** Opening DATASET RECORDS block **

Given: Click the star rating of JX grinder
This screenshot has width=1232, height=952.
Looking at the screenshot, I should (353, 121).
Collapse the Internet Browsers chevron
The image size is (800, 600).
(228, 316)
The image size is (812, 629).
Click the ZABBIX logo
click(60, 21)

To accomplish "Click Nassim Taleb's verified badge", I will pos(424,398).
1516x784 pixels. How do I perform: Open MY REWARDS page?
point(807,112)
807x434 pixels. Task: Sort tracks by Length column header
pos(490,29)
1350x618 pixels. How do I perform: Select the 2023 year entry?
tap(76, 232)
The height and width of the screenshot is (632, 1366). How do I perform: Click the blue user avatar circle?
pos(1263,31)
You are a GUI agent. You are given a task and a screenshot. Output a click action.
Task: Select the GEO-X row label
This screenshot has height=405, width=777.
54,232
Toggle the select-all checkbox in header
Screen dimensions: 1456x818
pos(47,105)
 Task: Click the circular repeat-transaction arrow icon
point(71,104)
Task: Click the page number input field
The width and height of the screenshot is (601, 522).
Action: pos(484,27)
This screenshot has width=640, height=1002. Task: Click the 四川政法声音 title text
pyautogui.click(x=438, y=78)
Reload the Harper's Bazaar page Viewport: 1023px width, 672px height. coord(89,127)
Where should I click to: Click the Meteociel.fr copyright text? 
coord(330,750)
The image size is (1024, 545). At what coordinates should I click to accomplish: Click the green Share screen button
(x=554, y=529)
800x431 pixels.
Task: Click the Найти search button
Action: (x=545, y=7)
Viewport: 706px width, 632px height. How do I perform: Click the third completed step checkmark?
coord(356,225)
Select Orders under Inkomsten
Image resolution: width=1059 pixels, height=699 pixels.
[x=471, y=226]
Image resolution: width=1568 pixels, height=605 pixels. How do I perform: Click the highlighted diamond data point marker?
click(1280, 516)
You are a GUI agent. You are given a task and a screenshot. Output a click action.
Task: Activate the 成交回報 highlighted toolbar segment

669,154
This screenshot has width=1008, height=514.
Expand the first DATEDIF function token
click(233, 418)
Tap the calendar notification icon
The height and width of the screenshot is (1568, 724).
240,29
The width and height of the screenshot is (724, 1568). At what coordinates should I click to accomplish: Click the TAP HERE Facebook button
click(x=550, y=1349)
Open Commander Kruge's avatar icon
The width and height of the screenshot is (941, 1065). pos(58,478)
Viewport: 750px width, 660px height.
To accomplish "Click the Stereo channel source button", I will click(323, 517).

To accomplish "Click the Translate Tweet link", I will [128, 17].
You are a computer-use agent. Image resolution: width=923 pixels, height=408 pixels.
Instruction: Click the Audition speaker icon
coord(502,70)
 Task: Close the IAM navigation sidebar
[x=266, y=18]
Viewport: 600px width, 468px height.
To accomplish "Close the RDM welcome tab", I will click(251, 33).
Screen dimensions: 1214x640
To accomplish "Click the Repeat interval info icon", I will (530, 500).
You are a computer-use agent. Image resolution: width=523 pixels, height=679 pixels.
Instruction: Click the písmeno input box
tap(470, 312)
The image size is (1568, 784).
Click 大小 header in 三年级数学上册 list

** Closing DATASET RECORDS block **

**INSTRUCTIONS FOR THE TASK:** Your reply should match the data above exactly, line for line.

**RESPONSE AREA:**
Given: Click the star rating of JX grinder
This screenshot has width=1232, height=952.
Looking at the screenshot, I should (353, 121).
Collapse the Internet Browsers chevron
The image size is (800, 600).
(228, 316)
The image size is (812, 629).
Click the ZABBIX logo
click(60, 21)

To accomplish "Click Nassim Taleb's verified badge", I will pos(424,398).
1516x784 pixels. How do I perform: Open MY REWARDS page?
point(807,112)
807x434 pixels. Task: Sort tracks by Length column header
pos(490,29)
1350x618 pixels. How do I perform: Select the 2023 year entry?
tap(76, 232)
The height and width of the screenshot is (632, 1366). How do I perform: Click the blue user avatar circle?
pos(1263,31)
You are a GUI agent. You are given a task and a screenshot. Output a click action.
Task: Select the GEO-X row label
This screenshot has height=405, width=777.
54,232
Toggle the select-all checkbox in header
Screen dimensions: 1456x818
pos(47,105)
 Task: Click the circular repeat-transaction arrow icon
point(71,104)
Task: Click the page number input field
The width and height of the screenshot is (601, 522).
Action: pos(484,27)
This screenshot has width=640, height=1002. Task: Click the 四川政法声音 title text
pyautogui.click(x=438, y=78)
Reload the Harper's Bazaar page Viewport: 1023px width, 672px height. coord(89,127)
Where should I click to: Click the Meteociel.fr copyright text? 
coord(330,750)
The image size is (1024, 545). At what coordinates should I click to accomplish: Click the green Share screen button
(x=554, y=529)
800x431 pixels.
Task: Click the Найти search button
Action: (x=545, y=7)
Viewport: 706px width, 632px height. How do I perform: Click the third completed step checkmark?
coord(356,225)
Select Orders under Inkomsten
Image resolution: width=1059 pixels, height=699 pixels.
[x=471, y=226]
Image resolution: width=1568 pixels, height=605 pixels. How do I perform: Click the highlighted diamond data point marker?
click(1280, 516)
You are a GUI agent. You are given a task and a screenshot. Output a click action.
Task: Activate the 成交回報 highlighted toolbar segment

669,154
This screenshot has width=1008, height=514.
Expand the first DATEDIF function token
click(233, 418)
Tap the calendar notification icon
The height and width of the screenshot is (1568, 724).
240,29
The width and height of the screenshot is (724, 1568). At what coordinates should I click to accomplish: Click the TAP HERE Facebook button
click(x=550, y=1349)
Open Commander Kruge's avatar icon
The width and height of the screenshot is (941, 1065). pos(58,478)
Viewport: 750px width, 660px height.
To accomplish "Click the Stereo channel source button", I will click(323, 517).

To accomplish "Click the Translate Tweet link", I will [128, 17].
You are a computer-use agent. Image resolution: width=923 pixels, height=408 pixels.
Instruction: Click the Audition speaker icon
coord(502,70)
 Task: Close the IAM navigation sidebar
[x=266, y=18]
Viewport: 600px width, 468px height.
To accomplish "Close the RDM welcome tab", I will click(251, 33).
Screen dimensions: 1214x640
To accomplish "Click the Repeat interval info icon", I will (530, 500).
You are a computer-use agent. Image resolution: width=523 pixels, height=679 pixels.
Instruction: Click the písmeno input box
tap(470, 312)
The image size is (1568, 784).
Click 大小 header in 三年级数学上册 list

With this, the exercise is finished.